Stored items
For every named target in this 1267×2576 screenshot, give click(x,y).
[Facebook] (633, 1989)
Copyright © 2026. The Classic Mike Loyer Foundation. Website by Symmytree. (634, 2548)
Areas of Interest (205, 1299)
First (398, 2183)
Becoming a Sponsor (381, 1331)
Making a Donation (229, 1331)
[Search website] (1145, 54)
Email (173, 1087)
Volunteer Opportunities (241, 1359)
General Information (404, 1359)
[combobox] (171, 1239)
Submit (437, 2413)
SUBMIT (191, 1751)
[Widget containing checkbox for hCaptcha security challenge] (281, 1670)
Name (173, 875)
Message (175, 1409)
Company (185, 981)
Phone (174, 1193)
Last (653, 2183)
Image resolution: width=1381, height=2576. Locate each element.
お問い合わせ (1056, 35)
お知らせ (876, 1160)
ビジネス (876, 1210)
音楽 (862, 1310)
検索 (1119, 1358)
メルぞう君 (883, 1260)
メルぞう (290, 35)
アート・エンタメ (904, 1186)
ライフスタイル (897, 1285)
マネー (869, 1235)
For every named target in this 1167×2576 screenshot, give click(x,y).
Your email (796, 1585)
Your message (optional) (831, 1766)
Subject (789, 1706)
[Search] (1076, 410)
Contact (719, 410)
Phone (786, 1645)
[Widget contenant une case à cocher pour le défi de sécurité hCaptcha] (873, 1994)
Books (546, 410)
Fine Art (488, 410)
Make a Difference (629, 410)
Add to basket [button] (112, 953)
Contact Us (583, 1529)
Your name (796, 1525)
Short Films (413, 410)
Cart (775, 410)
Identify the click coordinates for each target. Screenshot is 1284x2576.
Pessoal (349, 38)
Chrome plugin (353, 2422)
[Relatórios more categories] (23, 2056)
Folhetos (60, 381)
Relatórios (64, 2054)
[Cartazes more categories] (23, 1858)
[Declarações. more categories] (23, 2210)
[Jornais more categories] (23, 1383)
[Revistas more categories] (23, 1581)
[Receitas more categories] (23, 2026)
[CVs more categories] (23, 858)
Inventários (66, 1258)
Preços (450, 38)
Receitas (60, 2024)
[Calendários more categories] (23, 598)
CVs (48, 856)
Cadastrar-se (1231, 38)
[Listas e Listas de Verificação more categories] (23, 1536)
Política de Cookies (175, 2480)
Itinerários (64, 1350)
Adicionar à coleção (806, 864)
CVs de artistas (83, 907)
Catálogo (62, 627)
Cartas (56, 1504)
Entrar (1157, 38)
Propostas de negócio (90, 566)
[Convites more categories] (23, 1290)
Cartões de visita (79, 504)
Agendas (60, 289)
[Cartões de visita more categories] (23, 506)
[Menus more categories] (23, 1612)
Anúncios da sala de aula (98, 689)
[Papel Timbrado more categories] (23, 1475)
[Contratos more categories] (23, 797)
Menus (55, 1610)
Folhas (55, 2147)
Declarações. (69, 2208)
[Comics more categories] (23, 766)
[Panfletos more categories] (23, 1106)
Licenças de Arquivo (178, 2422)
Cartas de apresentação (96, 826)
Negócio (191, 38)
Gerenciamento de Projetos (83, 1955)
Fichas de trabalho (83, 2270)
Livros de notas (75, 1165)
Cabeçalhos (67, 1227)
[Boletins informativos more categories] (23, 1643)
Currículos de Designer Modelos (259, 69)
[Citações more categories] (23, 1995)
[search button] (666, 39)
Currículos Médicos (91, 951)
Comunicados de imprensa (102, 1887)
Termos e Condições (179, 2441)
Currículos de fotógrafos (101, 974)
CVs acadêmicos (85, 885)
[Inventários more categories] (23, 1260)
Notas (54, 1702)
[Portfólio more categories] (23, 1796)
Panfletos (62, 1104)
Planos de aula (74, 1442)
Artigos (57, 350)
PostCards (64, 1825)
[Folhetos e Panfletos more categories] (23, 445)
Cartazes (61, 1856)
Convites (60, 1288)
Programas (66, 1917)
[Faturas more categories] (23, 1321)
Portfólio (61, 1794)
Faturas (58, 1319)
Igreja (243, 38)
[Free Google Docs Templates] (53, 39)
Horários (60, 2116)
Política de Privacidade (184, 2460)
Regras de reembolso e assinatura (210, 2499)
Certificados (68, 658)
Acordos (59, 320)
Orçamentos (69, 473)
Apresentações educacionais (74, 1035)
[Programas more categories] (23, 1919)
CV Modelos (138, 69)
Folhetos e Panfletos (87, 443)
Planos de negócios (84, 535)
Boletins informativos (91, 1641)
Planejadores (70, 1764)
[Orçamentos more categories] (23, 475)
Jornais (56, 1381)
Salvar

» **PROBLEM REQUIREMENTS**: The entries above hold the needed span. Transcribe exactly the lines from the one with "PostCards (64, 1825)" to the one with "Política de Privacidade (184, 2460)", both included.

» **RESULT FOR THIS EXERCISE**:
PostCards (64, 1825)
[Folhetos e Panfletos more categories] (23, 445)
Cartazes (61, 1856)
Convites (60, 1288)
Programas (66, 1917)
[Faturas more categories] (23, 1321)
Portfólio (61, 1794)
Faturas (58, 1319)
Igreja (243, 38)
[Free Google Docs Templates] (53, 39)
Horários (60, 2116)
Política de Privacidade (184, 2460)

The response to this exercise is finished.